S-videokabels houden het kleurgedeelte en het zwart-witgedeelte van het videosignaal gescheiden. Dit betekent dat u zich geen zorgen hoeft te maken over de extra ruis die voortkomt uit modulatie en demodulatie. U moet zich echter nog steeds zorgen maken over interferentie die het gevolg is van verdwaalde EMR die de kabel tegenkomt, dus een afgeschermde S-videokabel is de investering zeker waard.
FireWire-kabels dragen daarentegen een digitaal signaal dat zeer goed bestand is tegen ruis. Door een puur digitaal signaal uit te zenden, kunt u een beeld krijgen dat bijna net zo zuiver is als toen het van de CCD kwam. Dit betekent dat u uw videosignaal van een digitale camcorder naar een computer kunt verzenden, allerlei mooie titels en effecten kunt toevoegen en het vervolgens weer op digitale tape kunt dumpen met vrijwel geen verlies van signaalkwaliteit.
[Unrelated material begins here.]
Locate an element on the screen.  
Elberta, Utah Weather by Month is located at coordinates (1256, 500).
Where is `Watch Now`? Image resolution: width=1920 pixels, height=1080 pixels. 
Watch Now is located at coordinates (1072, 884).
Als je volledig in een digitale omgeving werkt en je apparatuur aansluit via FireWire, dan heb je er weinig omkijken naar. Omdat uw video- en audiosignalen digitaal zijn, zijn ze bestand tegen meerdere kopieën zonder te bezwijken voor het kwaad van ruis.
Samenvattend
Als alles is gezegd en gedaan, zit er veel meer in uw camcorder dan op het eerste gezicht lijkt. Zelfs het meest basale model bevat een zeer geavanceerd beeldvormingssysteem dat niets minder is dan een wetenschappelijk wonder.